しかしそれでもオジイケの声を聞いてしまう。
「ふふっ、これであなた方も終わりですね」
そう言ってオジイケはラブレンジャーたちにゆっくりと歩み寄ってくる。
彼ら全員、完全に足が竦んでしまっていてその場から動けなかった……。
そしてついにオジイケがラブレンジャーたちの目の前までやってくる。
「ホッホッホ! ホーッホッホッホッ!!」
彼は自慢の爪でラブレンジャーたちを切り裂いていく。
「う、ううっ……」
「うぅっ……あっ……」
ラブレンジャーの5人は苦悶の声を漏らす。
「さようなら、ラブレンジャーの諸君
オジイケがとどめの一撃を放とうとした……その瞬間だった——!
「ラブスプラッシュカッター!!」
ラブブルーの必殺がオジイケを鋭く斬り抜く。
「ぐぅ……お、お前……咆哮を聴いたのに、な、なぜ……動ける……のです?」
オジイケは信じられないという表情だ。
「私たちは……ラブレンジャー!! 私たちは人々や地球を守る使命を背負った、愛の戦士!! この程度の恐怖には屈しない!!」
ラブブルーは力強く叫んだ。
「みなさん、立ち上がってください!! ここで私たちが負けたら——この国の平和は——!! 人々の平和はどうなるんですか!!」
その声に恐怖に支配されていた4人はハッとなり、彼女の声に耳を傾ける。
「私たちはラブレンジャー!! そうでしょう!? だったらこんなところで怖気づいてないで勇気をもって愛を叫んでくださいっ!!」
他のラブレンジャー4人を叱咤激励するラブブルー。
「……水希の言うとおりだぜ!!」
「ああ! こんな奴らにビビってて何がヒーローってな!」
「うん。
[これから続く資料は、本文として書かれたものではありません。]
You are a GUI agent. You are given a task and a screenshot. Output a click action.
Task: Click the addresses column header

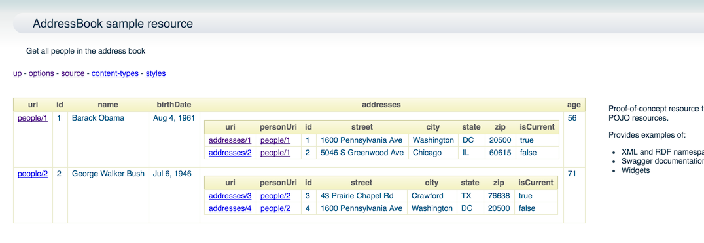(381, 105)
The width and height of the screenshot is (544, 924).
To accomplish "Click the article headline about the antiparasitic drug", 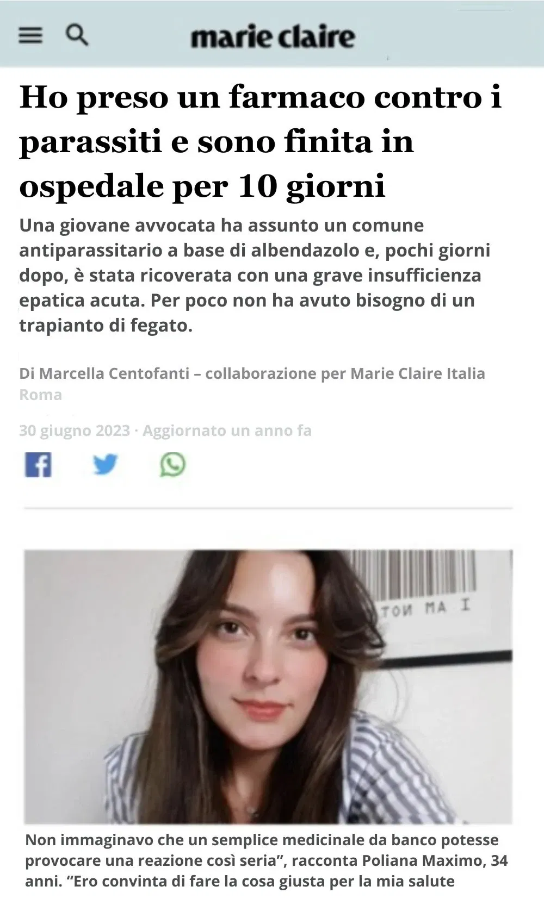I will coord(261,142).
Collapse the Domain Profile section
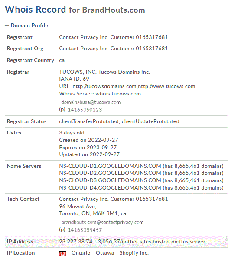Screen dimensions: 228x259 7,26
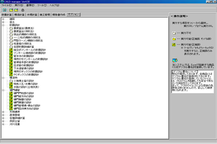
Task: Collapse the 構造物 tree node
Action: coord(3,78)
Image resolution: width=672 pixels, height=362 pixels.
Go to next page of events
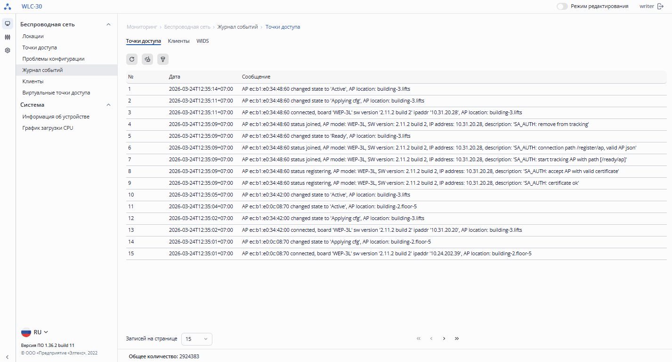444,338
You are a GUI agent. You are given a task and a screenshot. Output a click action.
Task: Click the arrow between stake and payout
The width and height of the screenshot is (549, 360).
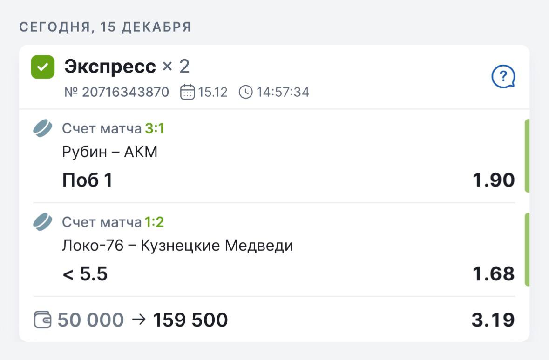click(138, 320)
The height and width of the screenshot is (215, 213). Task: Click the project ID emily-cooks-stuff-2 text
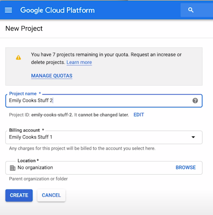(x=52, y=115)
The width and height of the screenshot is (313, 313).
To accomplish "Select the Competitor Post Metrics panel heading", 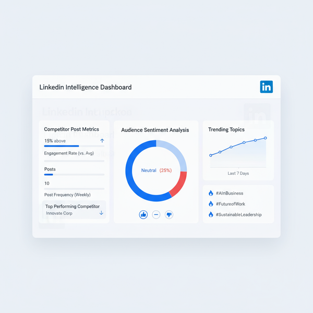I will [x=71, y=129].
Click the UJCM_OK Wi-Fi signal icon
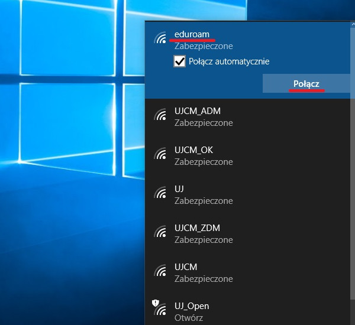 [x=160, y=154]
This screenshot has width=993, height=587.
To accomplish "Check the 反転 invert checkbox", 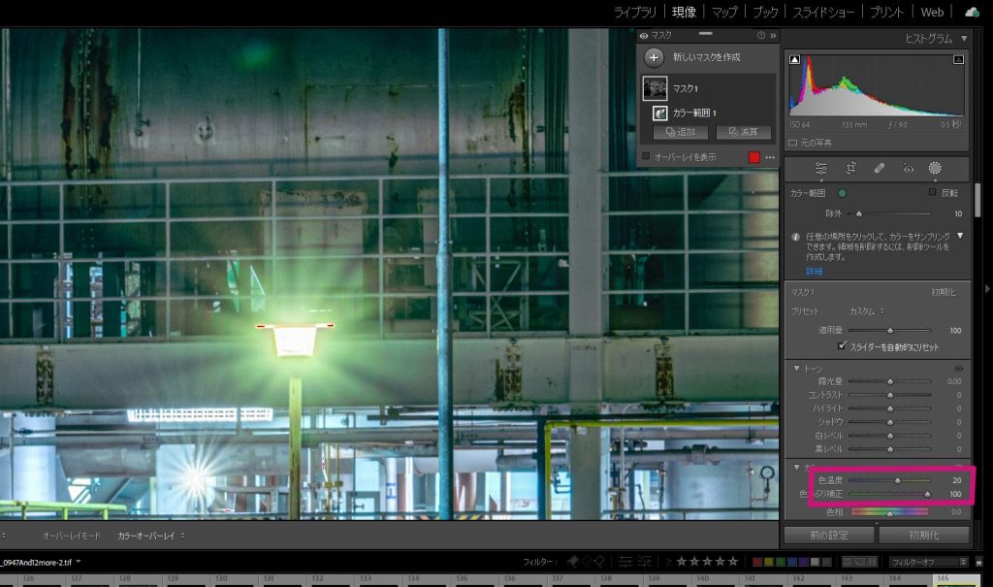I will (x=932, y=192).
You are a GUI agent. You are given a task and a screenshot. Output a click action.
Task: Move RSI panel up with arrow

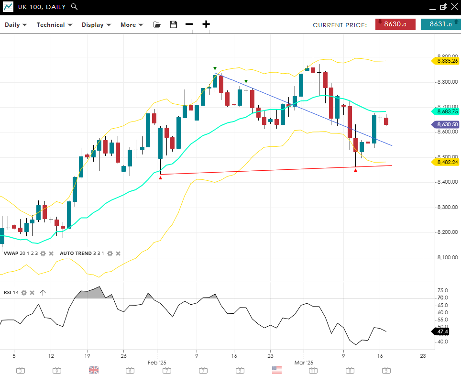pos(43,293)
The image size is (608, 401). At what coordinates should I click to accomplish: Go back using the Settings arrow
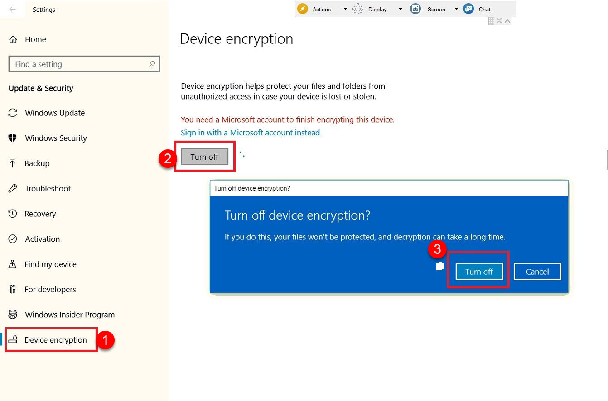(x=12, y=9)
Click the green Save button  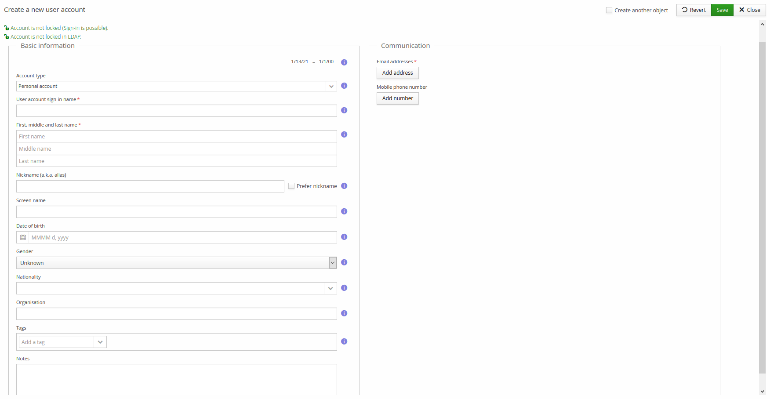[722, 10]
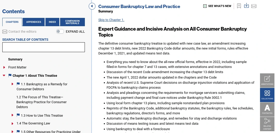Image resolution: width=276 pixels, height=133 pixels.
Task: Open the Related Content side panel
Action: pyautogui.click(x=267, y=124)
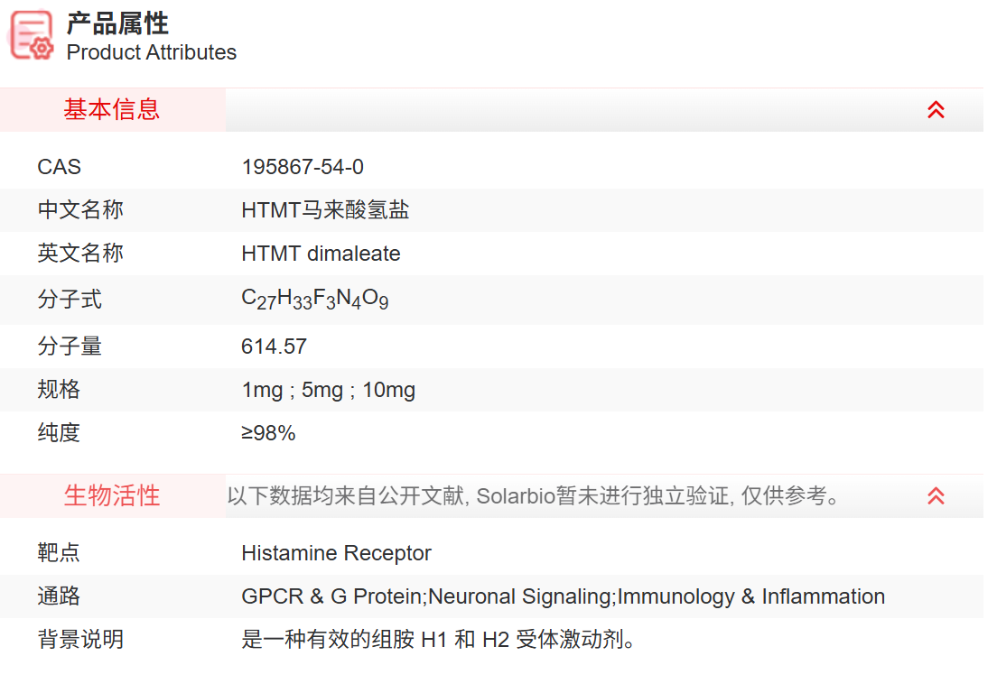The width and height of the screenshot is (997, 693).
Task: Click the 产品属性 page heading
Action: pos(117,23)
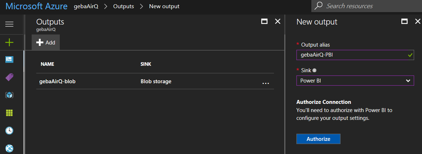
Task: Focus the Search resources box
Action: [370, 6]
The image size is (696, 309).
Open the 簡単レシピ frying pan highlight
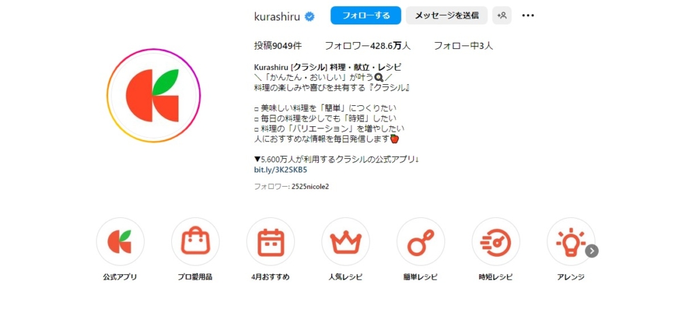click(420, 242)
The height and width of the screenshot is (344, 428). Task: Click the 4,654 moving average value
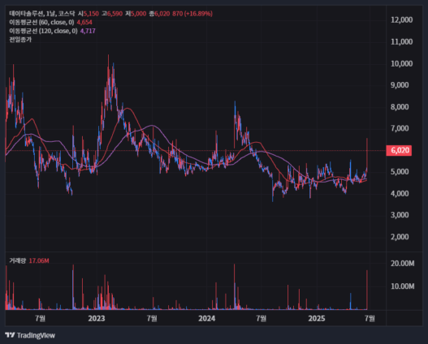(x=84, y=22)
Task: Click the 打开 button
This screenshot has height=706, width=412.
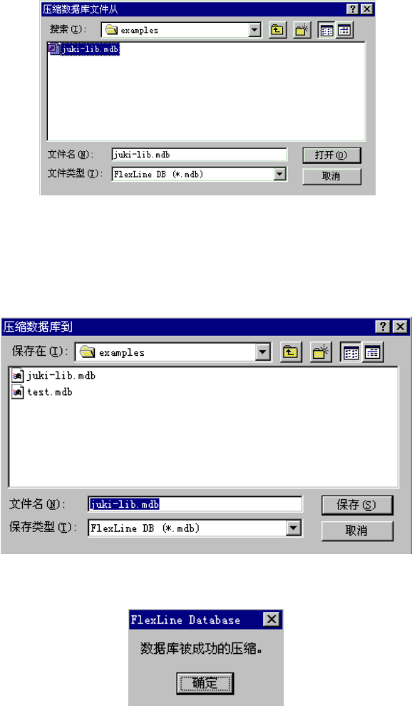Action: coord(331,155)
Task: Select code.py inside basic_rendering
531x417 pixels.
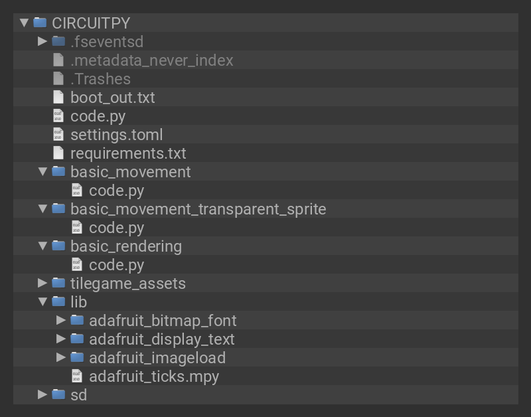Action: (x=117, y=265)
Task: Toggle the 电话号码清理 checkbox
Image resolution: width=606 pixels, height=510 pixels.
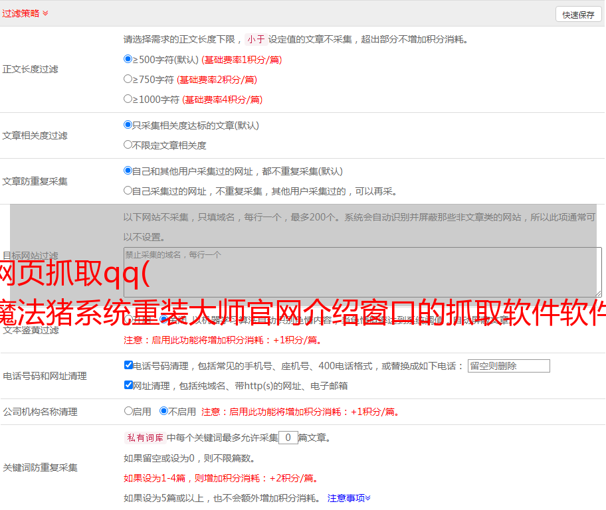Action: click(x=128, y=365)
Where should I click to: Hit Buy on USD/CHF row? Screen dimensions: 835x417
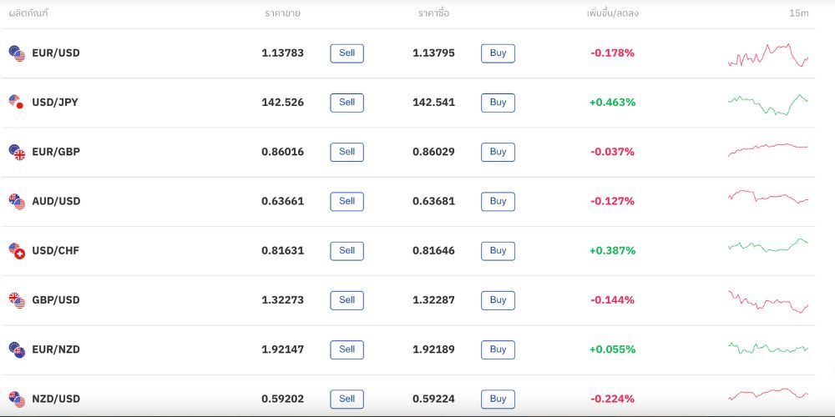click(498, 250)
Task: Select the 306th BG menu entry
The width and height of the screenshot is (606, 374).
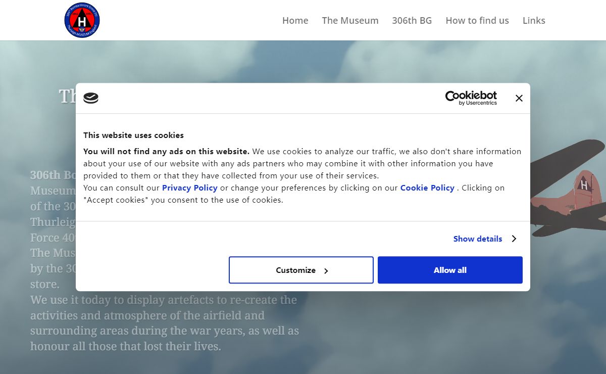Action: click(x=412, y=21)
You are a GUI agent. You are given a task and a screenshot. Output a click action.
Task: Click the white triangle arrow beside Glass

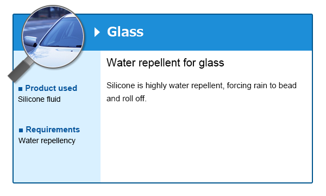pos(97,32)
僕らは愛の戦士!」
「水希ちゃんのおかげで、くだらない怖気なんてすっかりなくなっちゃったわ!」
4人は立ち上がり、オジイケへ向かっていく。
「ふ、ふんっ!! もう一度喰らえば怖気づくことでしょう!! グオオォォォォォォォォォォッ!!」
オジイケは渾身の咆哮をお見舞いした……が……
「無駄だぜ!!俺たちはもう怖くねぇ!!」
ラブレッドはオジイケを殴り飛ばした。
「ぐっ……な、なぜ……!?」
「言ったはずです! 私たちは人々を守る愛の戦士だと!! だから私たちはもう、あなたなんか怖くない!!」
ラブブルーがそう叫ぶと、他の4人も一斉にオジイケに攻撃を仕掛けていく。
「く、くそっ……!!」
オジイケは叫び声を上げるが、ラブレンジャーたちの攻撃の手は止まらない。
そしてついに……。
「「「「「くらえっ!! 愛の一撃!! スーパーラブスターマイン!!!」」」」」
ラブレンジャーの放った愛の波動砲が、オジイケに直撃する。
「ハ、ハイパ様ァ~!!」
と、膝を着くオジイケ。
彼はラブレンジャーたちに視線を向ける。
「……ラブレンジャー……。恐怖に震えること。それもまた“生”なのですぞ……ぐふっ……!」
そう言い残し、オジイケの体は光の粒となって散っていった。
程なくしてオジイケの能力によって怖気に支配されていた人々も元に戻る。
「お、おのれ~! よくもよくもよくもぉ~! よくも僕ちんの大切な部下のオジイケをぉ~!!」
空間を割きながらハイパが飛び出してくる。
「へっ、次はお前の番だぜハイパ!」
ラブレッドがラブリーソードを彼に向けて言い放つ。だが彼はラブレンジャーたちには目もくれず、爆散したオジイケの灰を一心不乱にかき集めている。
「いますぐにお前の敵討ちといきたいところだが、悲しくて悲しくて今はそれどころではないのだぁ~! 許せオジイケよぉ~……オジイケよぉ~……!!」
彼は涙を流しながらオジイケを弔う。
その様子を見て
「悪事を働きに出てこなきゃよかっただろ……」
ラブレッドは呆れながらそう呟いた。
結局ラブレンジャーたちの方を見ることもなく、遺灰を集め終えると
「還ろうオジイケ」
とだけ言い、ハイパは空間を割いて消えていった。
「な、なんだアイツ?」
ラブレッドは意表を突かれたように立ち尽くす。
「でも、いったんはこれで片付いたんじゃないか?」
電輔がそう言うと、他の4人も頷く。そしてラブレンジャーの5人は変身を解除した。
「みんな、お疲れ様。今日も何とかなったね」
駿也が安堵したようにふぅ、と一息つく。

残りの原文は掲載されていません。